Après un recul de 32 % de ses échanges avec le Royaume-Uni, le Cameroun prépare une mission économique à Londres en décembre 2026 pour attirer capitaux, technologies et partenariats. Cette nouvelle offensive économique intervient alors que le pays cherche à renforcer sa présence sur le marché britannique. Elle offre surtout un terrain concret pour éprouver les principes de diplomatie économique défendus dans Puissance 237.
Une relation économique à relancer
Les échanges commerciaux entre le Cameroun et le Royaume-Uni se sont établis à 242 millions de livres sterling sur les douze mois achevés en mars 2026, soit une baisse de 32 % sur un an. Dans le même temps, le stock d’investissements directs britanniques au Cameroun atteignait 98 millions de livres à fin 2024.

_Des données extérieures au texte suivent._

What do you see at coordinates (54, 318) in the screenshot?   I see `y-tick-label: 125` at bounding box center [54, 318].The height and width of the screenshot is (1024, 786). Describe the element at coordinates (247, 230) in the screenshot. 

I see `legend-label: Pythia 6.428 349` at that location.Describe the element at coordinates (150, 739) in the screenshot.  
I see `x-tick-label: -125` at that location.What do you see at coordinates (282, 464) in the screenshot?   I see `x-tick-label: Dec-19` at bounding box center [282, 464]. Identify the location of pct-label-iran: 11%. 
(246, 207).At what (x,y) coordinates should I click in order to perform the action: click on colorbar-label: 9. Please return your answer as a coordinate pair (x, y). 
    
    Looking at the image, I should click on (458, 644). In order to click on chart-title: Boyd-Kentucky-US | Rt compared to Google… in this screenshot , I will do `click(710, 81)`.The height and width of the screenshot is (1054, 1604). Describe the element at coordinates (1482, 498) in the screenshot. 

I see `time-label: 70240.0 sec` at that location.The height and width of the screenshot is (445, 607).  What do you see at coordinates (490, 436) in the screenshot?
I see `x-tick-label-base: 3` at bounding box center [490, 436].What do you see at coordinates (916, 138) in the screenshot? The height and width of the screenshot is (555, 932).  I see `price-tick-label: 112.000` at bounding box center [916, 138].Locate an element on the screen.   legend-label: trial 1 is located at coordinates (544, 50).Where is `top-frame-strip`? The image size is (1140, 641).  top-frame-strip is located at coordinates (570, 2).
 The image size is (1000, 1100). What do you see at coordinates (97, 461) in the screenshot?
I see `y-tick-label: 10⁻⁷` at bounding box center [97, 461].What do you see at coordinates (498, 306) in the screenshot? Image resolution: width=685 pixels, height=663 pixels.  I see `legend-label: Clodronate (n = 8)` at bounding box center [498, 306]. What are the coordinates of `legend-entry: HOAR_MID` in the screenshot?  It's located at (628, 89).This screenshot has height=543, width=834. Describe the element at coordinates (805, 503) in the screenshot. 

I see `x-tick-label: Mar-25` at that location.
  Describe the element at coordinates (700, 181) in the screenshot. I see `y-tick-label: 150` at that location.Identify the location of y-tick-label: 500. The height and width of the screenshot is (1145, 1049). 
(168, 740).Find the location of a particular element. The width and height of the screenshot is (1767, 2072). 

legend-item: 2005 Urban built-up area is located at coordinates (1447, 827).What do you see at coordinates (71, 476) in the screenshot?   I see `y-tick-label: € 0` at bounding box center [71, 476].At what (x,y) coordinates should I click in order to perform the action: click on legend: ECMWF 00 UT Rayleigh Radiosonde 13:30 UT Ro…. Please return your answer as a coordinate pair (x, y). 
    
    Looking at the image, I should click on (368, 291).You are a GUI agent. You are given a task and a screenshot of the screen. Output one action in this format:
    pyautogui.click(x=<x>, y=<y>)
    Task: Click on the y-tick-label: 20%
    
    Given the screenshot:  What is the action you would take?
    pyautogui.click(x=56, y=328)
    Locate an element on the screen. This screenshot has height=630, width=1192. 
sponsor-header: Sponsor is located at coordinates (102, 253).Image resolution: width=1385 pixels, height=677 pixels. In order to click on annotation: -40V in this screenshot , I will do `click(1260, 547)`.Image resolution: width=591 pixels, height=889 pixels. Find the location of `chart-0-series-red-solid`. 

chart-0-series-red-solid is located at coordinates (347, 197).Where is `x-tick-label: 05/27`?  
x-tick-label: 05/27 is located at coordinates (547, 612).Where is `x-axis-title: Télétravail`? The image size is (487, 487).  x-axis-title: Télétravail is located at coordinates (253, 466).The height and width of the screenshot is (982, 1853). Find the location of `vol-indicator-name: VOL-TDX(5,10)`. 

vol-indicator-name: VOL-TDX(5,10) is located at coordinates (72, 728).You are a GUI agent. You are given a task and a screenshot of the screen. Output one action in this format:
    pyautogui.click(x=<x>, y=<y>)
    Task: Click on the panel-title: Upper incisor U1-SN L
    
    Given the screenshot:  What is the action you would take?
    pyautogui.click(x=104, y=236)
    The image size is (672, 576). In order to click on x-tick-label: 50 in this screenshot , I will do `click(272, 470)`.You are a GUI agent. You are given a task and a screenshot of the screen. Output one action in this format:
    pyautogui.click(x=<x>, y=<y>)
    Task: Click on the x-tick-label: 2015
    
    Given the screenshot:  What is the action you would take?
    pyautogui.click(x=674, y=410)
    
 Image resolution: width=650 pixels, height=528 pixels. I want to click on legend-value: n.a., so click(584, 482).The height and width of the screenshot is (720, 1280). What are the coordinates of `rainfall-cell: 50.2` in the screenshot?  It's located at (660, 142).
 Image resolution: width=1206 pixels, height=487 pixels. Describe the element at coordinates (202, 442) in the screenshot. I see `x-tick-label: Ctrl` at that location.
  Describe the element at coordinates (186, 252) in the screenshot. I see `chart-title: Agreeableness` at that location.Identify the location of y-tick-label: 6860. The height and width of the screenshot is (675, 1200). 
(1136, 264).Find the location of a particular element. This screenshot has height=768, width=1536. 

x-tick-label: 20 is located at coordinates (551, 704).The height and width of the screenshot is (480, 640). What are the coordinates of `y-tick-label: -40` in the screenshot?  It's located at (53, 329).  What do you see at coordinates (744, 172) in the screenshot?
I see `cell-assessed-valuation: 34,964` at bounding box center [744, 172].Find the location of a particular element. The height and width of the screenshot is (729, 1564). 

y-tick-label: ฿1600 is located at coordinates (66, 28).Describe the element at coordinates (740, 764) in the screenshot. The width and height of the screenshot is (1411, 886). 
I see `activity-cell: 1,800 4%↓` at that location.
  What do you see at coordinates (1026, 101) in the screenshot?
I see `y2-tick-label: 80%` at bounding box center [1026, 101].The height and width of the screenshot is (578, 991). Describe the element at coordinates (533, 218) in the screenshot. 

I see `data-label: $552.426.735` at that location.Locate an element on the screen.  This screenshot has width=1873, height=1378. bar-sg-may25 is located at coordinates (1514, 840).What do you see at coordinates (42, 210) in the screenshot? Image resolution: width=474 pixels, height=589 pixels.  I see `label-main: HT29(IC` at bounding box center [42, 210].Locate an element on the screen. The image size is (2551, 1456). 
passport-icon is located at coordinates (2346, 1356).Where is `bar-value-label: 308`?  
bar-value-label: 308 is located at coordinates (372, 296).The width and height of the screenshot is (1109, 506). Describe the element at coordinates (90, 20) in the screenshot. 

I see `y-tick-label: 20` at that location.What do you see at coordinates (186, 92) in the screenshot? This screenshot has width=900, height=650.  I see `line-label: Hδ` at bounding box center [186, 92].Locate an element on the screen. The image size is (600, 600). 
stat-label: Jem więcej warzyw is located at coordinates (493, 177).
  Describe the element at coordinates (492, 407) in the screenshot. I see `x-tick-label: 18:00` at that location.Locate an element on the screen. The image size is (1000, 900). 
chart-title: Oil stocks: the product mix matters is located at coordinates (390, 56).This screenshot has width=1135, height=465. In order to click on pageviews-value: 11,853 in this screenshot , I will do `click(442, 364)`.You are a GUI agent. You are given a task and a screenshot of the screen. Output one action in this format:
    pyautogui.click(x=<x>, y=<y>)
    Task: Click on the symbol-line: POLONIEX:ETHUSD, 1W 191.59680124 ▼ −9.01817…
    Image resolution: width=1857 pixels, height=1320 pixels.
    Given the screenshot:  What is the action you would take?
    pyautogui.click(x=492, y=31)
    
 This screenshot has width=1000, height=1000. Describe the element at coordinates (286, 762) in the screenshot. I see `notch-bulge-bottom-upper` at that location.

La mission annoncée pour décembre doit justement permettre de rechercher de nouveaux financements et partenariats, notamment dans l’énergie, les infrastructures, l’agriculture, l’agro-industrie et la grande consommation, avec un accent sur les investissements, le transfert de technologies et la transformation locale.
La diplomatie comme levier de puissance
Dans Puissance 237, le Dr Guy GWETH propose une réflexion stratégique destinée à doter le Cameroun d’une trajectoire de puissance régionale. L’ouvrage articule notamment trois dimensions : défense, attaque et influence et appelle à mieux coordonner les ressources économiques, diplomatiques, technologiques et informationnelles du pays.
À l’aune de la mission de Londres, cette approche donne à la diplomatie économique une fonction qui dépasse la représentation. Il s’agit de connaître les intérêts en présence, de défendre ceux du Cameroun, d’identifier les opportunités et de mobiliser les partenaires capables de contribuer à des objectifs précis. La mission devient ainsi un exercice de ciblage et de négociation.
Le renseignement avant la négociation
Cette démarche commence par la connaissance du terrain. Une veille ciblée doit permettre d’identifier les entreprises britanniques susceptibles d’investir au Cameroun, les importateurs et distributeurs à approcher, les besoins du marché, les évolutions réglementaires et les technologies correspondant aux priorités nationales.
Président du Centre africain de veille et d’intelligence économique (CAVIE), le Dr Guy GWETH insiste régulièrement sur cette fonction de l’intelligence économique : produire et exploiter l’information utile à la décision. Dans sa contribution au Biashara Afrika 2026, il rappelait encore la nécessité d’un dispositif associant questionnement, collecte, traitement, analyse et diffusion du renseignement utile à la conquête des marchés. À Londres, cette préparation doit permettre de distinguer les contacts intéressants des partenaires réellement en mesure de s’engager.
Cibler les partenariats utiles
La recherche de capitaux ne devrait pas être dissociée de celle des capacités. Un partenaire britannique peut apporter un financement, mais aussi une technologie, un savoir-faire, un réseau commercial ou une expertise industrielle. Le ciblage doit donc partir des besoins du Cameroun et des capacités recherchées.
Cette logique rejoint la dimension offensive de Puissance 237 : identifier les opportunités et se donner les moyens de les saisir. Pour la mission britannique, elle suppose de présenter des projets suffisamment préparés pour engager une négociation sur le financement, les débouchés, la production locale, la formation ou encore le transfert de technologies.
Transformer les partenariats en capacités
L’enjeu est aussi de faire en sorte que les partenariats obtenus renforcent les capacités nationales. Dans les secteurs de l’énergie, de l’agro-industrie, des infrastructures ou du numérique, la formation des compétences, le développement de fournisseurs locaux, la maintenance et l’accès au savoir-faire peuvent compter autant que le montant de l’investissement.
Les relations économiques doivent contribuer à renforcer les capacités du pays. La coopération internationale devient alors un moyen d’accroître progressivement la maîtrise technologique, industrielle et commerciale du Cameroun plutôt qu’une simple source de capitaux.
De l’influence aux résultats
La mission de Londres peut ainsi constituer un test concret de la doctrine portée par Puissance 237. Sa portée ne se mesurera pas au nombre de rencontres organisées, mais à la capacité à préparer les cibles, qualifier les projets, négocier les intérêts et assurer le suivi des engagements pris.
Pour le Cameroun, l’enjeu est finalement de transformer l’information en décision, la décision en partenariat et le partenariat en capacités durables. C’est dans cette continuité entre intelligence économique, diplomatie, conquête des opportunités et influence que la mission britannique peut prendre une dimension stratégique.